How to get specific nodes in xml file in Python?



XML is abbrivated as Extensible Markup Language which is used format to represent a structured data. It's is useful when we are exchanging information between two systems. In Python, the xml.etree.ElementTree module helps us to read and work with XML data. In this article, we will explore how to extract specific parts of an XML file using this library.

Introduction to XML and ElementTree

When we are working with XML files in Python, the xml.etree.ElementTree module is used for parsing and navigating XML structures. It reads an XML document and builds a tree of elements from it by allowing us to easily access and manipulate individual parts of the XML document.

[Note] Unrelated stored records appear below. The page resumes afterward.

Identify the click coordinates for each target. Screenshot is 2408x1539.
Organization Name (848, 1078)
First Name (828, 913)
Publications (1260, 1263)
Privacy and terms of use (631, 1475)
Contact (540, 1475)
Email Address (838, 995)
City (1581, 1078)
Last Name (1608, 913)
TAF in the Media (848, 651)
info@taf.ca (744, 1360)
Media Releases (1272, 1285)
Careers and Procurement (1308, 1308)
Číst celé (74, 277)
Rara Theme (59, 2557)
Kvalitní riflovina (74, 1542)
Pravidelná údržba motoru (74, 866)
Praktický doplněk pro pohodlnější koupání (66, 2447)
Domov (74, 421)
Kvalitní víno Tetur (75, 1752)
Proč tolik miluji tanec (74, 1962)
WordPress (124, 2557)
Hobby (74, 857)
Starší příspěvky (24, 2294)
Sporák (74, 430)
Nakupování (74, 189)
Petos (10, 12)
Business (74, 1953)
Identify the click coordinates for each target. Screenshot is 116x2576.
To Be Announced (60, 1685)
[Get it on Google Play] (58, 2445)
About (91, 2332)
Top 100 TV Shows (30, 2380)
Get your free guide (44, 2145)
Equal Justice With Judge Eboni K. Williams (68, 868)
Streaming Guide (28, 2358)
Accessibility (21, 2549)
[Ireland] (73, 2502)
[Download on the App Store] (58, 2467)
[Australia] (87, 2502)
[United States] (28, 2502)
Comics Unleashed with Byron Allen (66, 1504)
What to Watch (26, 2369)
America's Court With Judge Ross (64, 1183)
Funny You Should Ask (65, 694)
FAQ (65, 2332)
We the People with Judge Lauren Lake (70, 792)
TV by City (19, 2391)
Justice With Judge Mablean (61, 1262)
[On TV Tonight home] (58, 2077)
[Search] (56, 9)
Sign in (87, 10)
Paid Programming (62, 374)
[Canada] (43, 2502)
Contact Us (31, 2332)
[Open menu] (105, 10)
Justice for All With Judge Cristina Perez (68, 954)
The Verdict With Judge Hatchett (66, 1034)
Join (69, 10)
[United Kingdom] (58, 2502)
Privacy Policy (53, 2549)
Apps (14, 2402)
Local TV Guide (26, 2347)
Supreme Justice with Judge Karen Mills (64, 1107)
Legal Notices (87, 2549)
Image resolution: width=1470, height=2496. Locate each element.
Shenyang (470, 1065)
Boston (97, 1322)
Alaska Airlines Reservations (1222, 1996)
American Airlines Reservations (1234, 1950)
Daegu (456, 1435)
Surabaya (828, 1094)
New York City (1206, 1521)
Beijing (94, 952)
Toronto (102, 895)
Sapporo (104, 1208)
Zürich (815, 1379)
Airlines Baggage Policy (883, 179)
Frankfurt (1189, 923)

Each element in the XML is represented as a node in the tree and we can go through the hierarchy just like navigating folders in a directory. ElementTree is used to perform the tasks such as extracting specific values, updating nodes or searching for elements by tag or attribute.

Parsing an XML File

Parsing is the process of reading structured data such as XML, JSON or HTML and converting it into a format that a programming language can work with. In other words, when we say parse an XML file that means we're telling Python to open the file, examine its structure and turn it into objects like elements and attributes that our code can access and manipulate.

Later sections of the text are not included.